Opinion
Party Primaries: Where The Mighty Are Falling
By Tunde Asaju
It is the season of party primaries. If you believe in magic, you could be forgiven for remembering legendary King David reciting 2nd Samuel 1:27. How are the mighty fallen!
Although there are 68 registered parties, basically two are relevant in the Naija scheme of things re-echoing Ibrahim Babangida’s vision. They are the Party of Desperate People, PDP officially Peoples Democratic Party and the Asiwaju People’s Congress, APC publicly known as the All Progressives Congress. For millennials who have never used coins, these are the different sides of the same coin. Those now in PDP were once in APC and APC wheeler-dealers were once PDP stalwarts.
There is neither ideology nor leanings in Naija politics. Politics remains the only form of employment that guarantees a salary for no work done. Politricians have no fear that their take-home pay won’t be enough to take them home. In Naija, if there were still a dime in the Central Bank, it would be used to take care of the politrician. The sickler could die and the infirmed could pray to live, the politrician gets his pay.
Before strangers send a petition to the UN, this is not punishment; it is an option. Naija masses love their politricians more than their own lives. Few would sign off their organs to be harvested at death, but they do actually die for their beloved politricians. Love of politricians have broken many a family tie. Friendships are ruined on accounts of politrics and wars have been fought on political conviction. When a Naija supports his politrician, all rational faculties are suspended.
The result of years of unflinching loyalty to the politrician are exhibited across the land. Roads that have been tarred in every budget since the Brutish left with their Union Joke have gaping potholes. Communities still draw water from mining pits with the belief that if those pits were drained, untold calamities would befall their communes. You couldn’t quarrel with the logic, after all what is a community without a water source?
The loyalty of Naija people to their politrician manifests in the level of insecurity in the land. We are not the Swiss; we do have a valiant army, one that has seen action in every international skirmish since forceful conscription into the first European civil war a.k.a World War I. Yet, army generals get snatched up in transit; so you could imagine what happens to bloody civilians. We have a robust police force; one that has won global accolades for its peacekeeping and peace-enforcement operations.
The reasons we have no security for Tola, Tukur and Tochukwu is because Naija people chose to have their politricians protected by the forces that should protect the integrity of the nation. We are that altruistic. Not many nations have this level of altruism.
For our selflessness, our politricians show gratitude. They keep themselves in office. The word retirement does not apply to them. Once a politrician, in office till death do us part. Ex-soldiers, evil servants and business people get ‘begged’ to serve. It’s a plea they usually accept with glee. Once they’ve tasted elective office, it’s impossible to beg them to serve.
Local government officials take their duties very seriously – which basically is to do the bidding of their state governors. Governors take their mandates seriously; which is to remain loyal to the godfather. Loyalty to the godfather guarantees re-selection and rigged endorsement. Those who come to Naija politics must not come with Teflon hands.

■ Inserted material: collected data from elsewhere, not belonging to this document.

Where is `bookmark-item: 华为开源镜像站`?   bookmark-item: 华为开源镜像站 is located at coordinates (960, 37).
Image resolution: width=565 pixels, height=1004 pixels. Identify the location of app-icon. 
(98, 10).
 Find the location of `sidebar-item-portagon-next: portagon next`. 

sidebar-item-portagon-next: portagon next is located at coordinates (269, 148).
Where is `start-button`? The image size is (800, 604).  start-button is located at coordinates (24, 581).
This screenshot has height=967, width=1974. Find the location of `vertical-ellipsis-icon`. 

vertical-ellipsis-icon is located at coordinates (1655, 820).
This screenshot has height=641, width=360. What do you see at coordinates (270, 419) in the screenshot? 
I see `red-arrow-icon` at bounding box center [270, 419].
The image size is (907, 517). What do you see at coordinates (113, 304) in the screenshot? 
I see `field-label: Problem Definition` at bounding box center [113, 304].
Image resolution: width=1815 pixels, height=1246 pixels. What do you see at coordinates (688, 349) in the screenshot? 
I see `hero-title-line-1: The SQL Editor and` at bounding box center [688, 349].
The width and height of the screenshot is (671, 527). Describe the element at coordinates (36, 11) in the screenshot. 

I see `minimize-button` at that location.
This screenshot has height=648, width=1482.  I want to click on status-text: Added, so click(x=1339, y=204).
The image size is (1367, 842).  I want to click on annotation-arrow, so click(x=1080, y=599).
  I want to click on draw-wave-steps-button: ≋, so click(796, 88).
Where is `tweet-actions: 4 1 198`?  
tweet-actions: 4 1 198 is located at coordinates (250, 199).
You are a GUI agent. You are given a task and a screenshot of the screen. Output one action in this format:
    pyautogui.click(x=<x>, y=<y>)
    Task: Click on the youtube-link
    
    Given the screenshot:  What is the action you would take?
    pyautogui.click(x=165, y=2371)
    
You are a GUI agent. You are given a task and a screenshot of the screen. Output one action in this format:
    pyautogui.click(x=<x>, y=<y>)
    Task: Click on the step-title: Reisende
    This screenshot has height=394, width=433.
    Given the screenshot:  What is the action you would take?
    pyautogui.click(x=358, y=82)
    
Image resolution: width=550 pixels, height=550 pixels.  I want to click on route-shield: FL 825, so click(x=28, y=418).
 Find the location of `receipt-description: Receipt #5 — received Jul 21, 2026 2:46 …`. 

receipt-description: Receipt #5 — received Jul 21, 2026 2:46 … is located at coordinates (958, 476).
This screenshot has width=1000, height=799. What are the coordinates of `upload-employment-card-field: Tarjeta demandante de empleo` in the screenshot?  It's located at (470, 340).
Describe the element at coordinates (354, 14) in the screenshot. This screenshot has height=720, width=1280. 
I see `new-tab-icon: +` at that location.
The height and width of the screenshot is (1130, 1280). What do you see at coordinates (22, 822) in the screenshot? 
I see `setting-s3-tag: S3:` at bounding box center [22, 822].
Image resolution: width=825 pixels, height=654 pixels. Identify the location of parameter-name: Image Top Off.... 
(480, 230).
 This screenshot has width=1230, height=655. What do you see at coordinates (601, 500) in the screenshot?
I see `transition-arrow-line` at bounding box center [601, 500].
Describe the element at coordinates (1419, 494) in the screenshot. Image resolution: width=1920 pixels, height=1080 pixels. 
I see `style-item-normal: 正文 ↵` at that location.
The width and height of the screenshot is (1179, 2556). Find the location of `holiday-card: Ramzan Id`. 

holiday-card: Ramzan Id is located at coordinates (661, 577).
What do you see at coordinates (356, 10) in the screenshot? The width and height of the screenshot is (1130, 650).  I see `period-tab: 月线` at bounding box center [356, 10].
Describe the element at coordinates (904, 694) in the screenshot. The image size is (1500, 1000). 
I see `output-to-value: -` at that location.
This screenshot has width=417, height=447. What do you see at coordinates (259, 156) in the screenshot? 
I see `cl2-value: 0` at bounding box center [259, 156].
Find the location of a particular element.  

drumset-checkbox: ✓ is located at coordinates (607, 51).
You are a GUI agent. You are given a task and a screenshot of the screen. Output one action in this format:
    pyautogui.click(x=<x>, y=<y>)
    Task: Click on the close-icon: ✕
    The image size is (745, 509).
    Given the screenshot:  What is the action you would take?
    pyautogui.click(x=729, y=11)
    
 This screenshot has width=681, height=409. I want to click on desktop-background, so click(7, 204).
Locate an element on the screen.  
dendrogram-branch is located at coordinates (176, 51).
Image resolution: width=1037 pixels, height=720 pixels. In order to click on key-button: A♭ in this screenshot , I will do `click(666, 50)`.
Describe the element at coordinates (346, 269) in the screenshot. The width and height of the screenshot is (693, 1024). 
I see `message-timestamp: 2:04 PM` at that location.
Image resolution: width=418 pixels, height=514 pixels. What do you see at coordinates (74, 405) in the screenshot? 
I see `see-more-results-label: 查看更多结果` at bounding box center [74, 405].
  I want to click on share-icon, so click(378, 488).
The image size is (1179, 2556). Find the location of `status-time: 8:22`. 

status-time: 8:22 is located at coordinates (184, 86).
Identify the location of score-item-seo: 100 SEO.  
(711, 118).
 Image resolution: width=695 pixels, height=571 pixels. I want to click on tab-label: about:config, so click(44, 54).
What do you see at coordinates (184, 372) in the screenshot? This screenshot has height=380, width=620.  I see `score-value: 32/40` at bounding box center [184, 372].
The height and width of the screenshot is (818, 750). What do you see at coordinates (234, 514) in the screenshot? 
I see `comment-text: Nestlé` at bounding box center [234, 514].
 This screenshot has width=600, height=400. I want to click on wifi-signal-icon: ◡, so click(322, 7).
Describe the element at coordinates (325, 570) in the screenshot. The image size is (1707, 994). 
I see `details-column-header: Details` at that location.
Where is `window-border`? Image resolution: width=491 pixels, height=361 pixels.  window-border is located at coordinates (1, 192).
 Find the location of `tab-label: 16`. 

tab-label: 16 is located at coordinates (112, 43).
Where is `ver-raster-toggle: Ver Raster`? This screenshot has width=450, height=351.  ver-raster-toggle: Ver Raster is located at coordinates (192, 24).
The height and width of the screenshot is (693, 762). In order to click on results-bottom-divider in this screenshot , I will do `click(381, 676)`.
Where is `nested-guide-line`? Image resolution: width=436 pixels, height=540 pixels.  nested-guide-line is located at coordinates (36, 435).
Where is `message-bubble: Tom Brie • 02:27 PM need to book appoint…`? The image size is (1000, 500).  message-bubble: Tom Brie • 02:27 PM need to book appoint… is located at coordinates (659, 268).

Retirement that most workers in the developed world look forward to is a curse of the gods of our land. To retire is to be sentenced to a life of misery and sudden death. Politricians hate the word – retirement more than they hate death. The retired have no assurance of getting their benefits. Their successors help themselves to it. Retirees die on pension queues or of curable diseases.
Loyal governors get enviable remuneration, a ticket – to the parliament where sleeping on duty, absence from debates and indolence are the definition of hard work that pays mouth-watering benefits. The parliament closes without evidence of productivity.
The 2018 selection season is already shattering records and setting political upsets. Muhammadu Buhari the president with the most enviable flying and holidaying job in the world has secured 2.9 million of the five million votes he was promised at the primaries in which he was the sole candidate. That’s a tazarce or continuity endorsement for the nation’s rigging machine, a guaranteed four more years of the change between six and half a dozen.
Akinwumi Ambode who inherited money-spinning Lagos but failed to clear the mess on his streets is sentenced to retirement. Afropuffs is learning to joggle ball in middle age, having lost his party’s trust for 2019 in Kaduna. Champagne Dino’s rebellion has given him hope to keep his classic cars as a PDP sinnatorial candidate, but he stands against the formidable federal might. One Buhari minister relinquished her job and party membership and now stands in the limbo. A loyal Buhari minister defeated her stepson to clinch a senatorial seat in Yobe.
Bayelsa’s common sense couldn’t make his people read the tweets and lost their trust. A dancing sinnator just saw the difference between politrics and competing in Naija Got Talent. A former beauty queen turned rebel wife had her hopes dashed.
This indeed is the season of shocks and upsets. Seers swear that this is the calm before the storm.